Many times over the years, Golden Boy's Richard Schaefer and I have talked about the fact that he would have an HBO or Showtime card coming up with some good fights or prospects on the undercard, but unless you were in the arena, you wouldn't have a chance to see those fights or fighters.
We agreed that it would make a lot of sense for everyone if the networks could find a way to televise those bouts on one of their multiplex channels prior to the beginning of the regular show on the main network.
Like most folks who subscribe to the premium networks, I receive numerous secondary HBO and Showtime networks as part of my package. Those channels are essentially dumping grounds for the same movies and shows to be repeatedly aired over and over. They have virtually no original programming.
But how cool would it be if a network would turn the cameras on early -- they're already there and set up -- and show some of the young fighters or solid matches that weren't ticketed for the televised part of the card?
It would be good for everyone. Good for true Fight Freaks, who want to see the bouts. Good for the undercard fighters, who could gain valuable exposure early in their careers. Good for the promoter, who is trying to build a young fighter into an attraction. Good for the network, which could feature original programming for one of its numerous channels that otherwise would be showing the 87th rerun of whatever movie was on.
Cost-wise, the additional money it would take to show the undercard would be minimal because the production would already be in place for the main bouts.
HBO has never shown the remotest interest in doing this, which I have always felt was a mistake. Showtime has been more open-minded and now has embraced it. Last week, for the first time, the network televised preliminary bouts on its Strikeforce MMA card on the Showtime Extreme platform, which is the regular home for replays of the network's various sports programming. Now Showtime will do the same for boxing, beginning with the first "Showtime Championship Boxing" card of the year.
On Feb. 11 at the MGM Grand in Las Vegas, Showtime will televise a tripleheader -- the rematch between Victor Ortiz and Andre Berto, Erislandy Lara against Ronald Hearns and a fight involving 2011 ESPN.com prospect of the year Gary Russell Jr. The broadcast will begin at 9 p.m.

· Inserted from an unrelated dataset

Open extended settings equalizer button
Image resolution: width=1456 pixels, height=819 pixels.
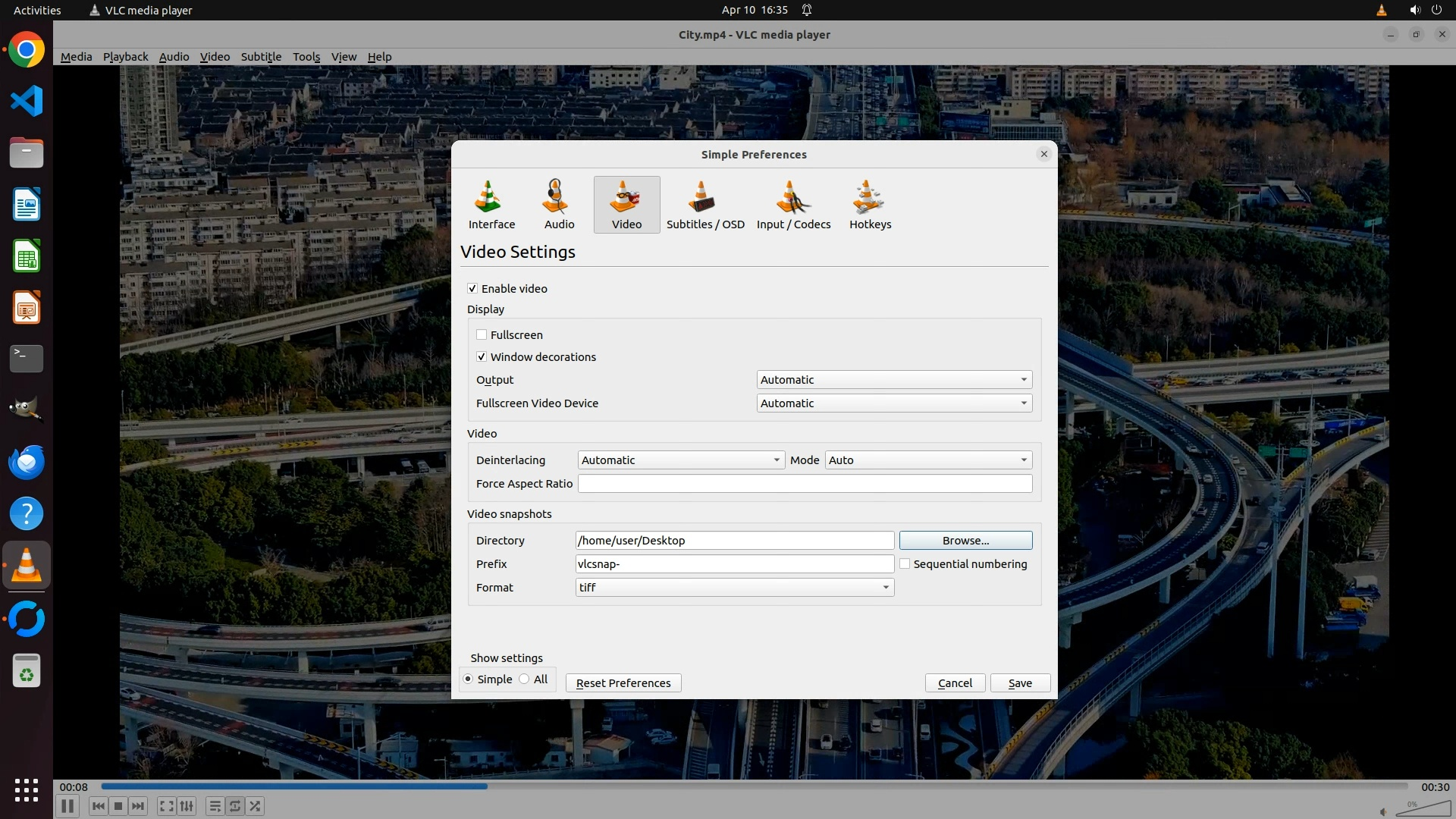pos(187,806)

ET/PT. But at 7 p.m. ET/PT, other undercard bouts -- which aren't yet set -- will air live on Showtime Extreme.
"This is huge," Schaefer said. "It's huge for the sport, for us, for the fans, for Showtime. It's really groundbreaking. It will help create a connection between the fighters and the Showtime audience much earlier on in their careers."
Top Rank, Golden Boy's promotional rival, has done a great job offering its undercard bouts via live stream on its website for the past couple of years. But Showtime's move to put the fights on television is another big step.
"Some of the people don't want to watch the fights on a computer, and now they can watch on TV from the comfort of their couch just by putting on Showtime Extreme," Schaefer said. "Watch and see -- HBO will follow."
The credit for Showtime finally taking this fan-friendly measure goes to Stephen Espinoza, who recently took over as executive vice president and general manager of Showtime Sports. This was one of his first acts in the new role. It showed me that he has the best interests of fans in mind.
"I can't say we will do this with every single card," Espinoza said. "It's incumbent on the promoters to provide compelling, attractive undercards. But as long as they do that, we will have air time for them on Showtime Extreme."
Espinoza said the decision was an easy one for him to make once he crunched the numbers with his bosses.
"Our production people are already there," he said. "You're just turning the cameras on a couple of hours early. It's an inexpensive opportunity for additional programming and it's all upside for everybody involved. It's a no-brainer. We're not expecting championship-level fights on the undercards, but something interesting. There is no reason we shouldn't expose the young fighters to our audience."
Espinoza said the usual Showtime announcers will call the undercard bouts and that the last portion of the Showtime Extreme telecast, maybe 20 or 30 minutes, would likely be used for prefight build-up and features ahead of the main televised card so that when the broadcast begins on Showtime proper, the network can get to the action more quickly.
Showtime's plan sounds like something that hard-to-please fight fans should have no problem embracing.